:: TEXT FOR ANALYSIS ::
★ ★ ★ ★ ★
As the reopening of the Garden State moves forward, COVID-19 testing and the state’s contact tracing program are being expanded, but officials are advising all New Jerseyans to be aware of a growing number of contact-tracing scams.

According to Jared Maples, the director of the New Jersey Office of Homeland Security and Preparedness, thousands of phony contact-tracing text messages have been sent to Garden State residents in all 21 counties.

Contact tracing is the process of identifying people who may have come into contact with someone who has tested positive for the coronavirus. Those people are asked to self-quarantine and get tested if they become ill.

The scam texts claim to be from a contact tracer who asks for personal information such as Social Security numbers and birth dates. Sometimes they send a link, which, if clicked, can allow them to take over a computer or smartphone.

Health Commissioner Judith Persichilli said residents should be aware “that a contact tracer will not ask for your Social Security number, your bank or credit card number or your insurance information over a text or over the phone.”

State Epidemiologist Tina Tan said contact tracers will typically call someone and inform them they may have come in contact with a person who tested positive for COVID-19.
★ ★ ★ ★ ★
:: RAW DATA ::
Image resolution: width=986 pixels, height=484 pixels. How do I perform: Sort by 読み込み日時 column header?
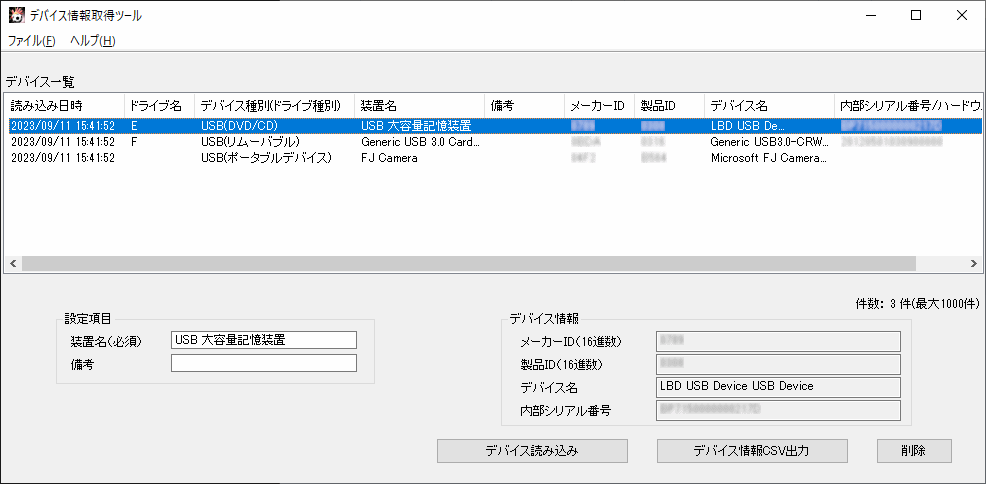(62, 105)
★ ★ ★ ★ ★
:: REQUIRED WORK ::
[1] According to the article on New Jersey contact-tracing scams, in how many counties have residents received phony contact-tracing text messages?
[2] List every official named in the article on New Jersey contact-tracing scams, with the title the article gives each one.
[3] Write the next part of the article on New Jersey contact-tracing scams, beginning right after its final paragraph.

:: EXPECTED RESULTS ::
[1] All 21 counties.

[2]
- Jared Maples, director of the New Jersey Office of Homeland Security and Preparedness
- Judith Persichilli, Health Commissioner
- Tina Tan, State Epidemiologist

[3]
She said the contact tracer will explain the situation, answer questions and spell out what precautions an individual needs to take make sure they don’t possibly expose others to the illness.

“During that entire time, the contact tracer is making assurances about the contact’s privacy because that is first and foremost," Tan said.

Maples said while most of these scam messages have been texts, everyone should also watch out for fake emails and phone calls as well.

“Contact tracing is vital. It’s going to be very important over the next few months and years as we really get a handle on this virus but there are very specific ways that it’s done and sending you a text asking for personal information is not one of them," Maples said.

Murphy said “there’s a special place in hell for people trying to scam you on contact tracing.”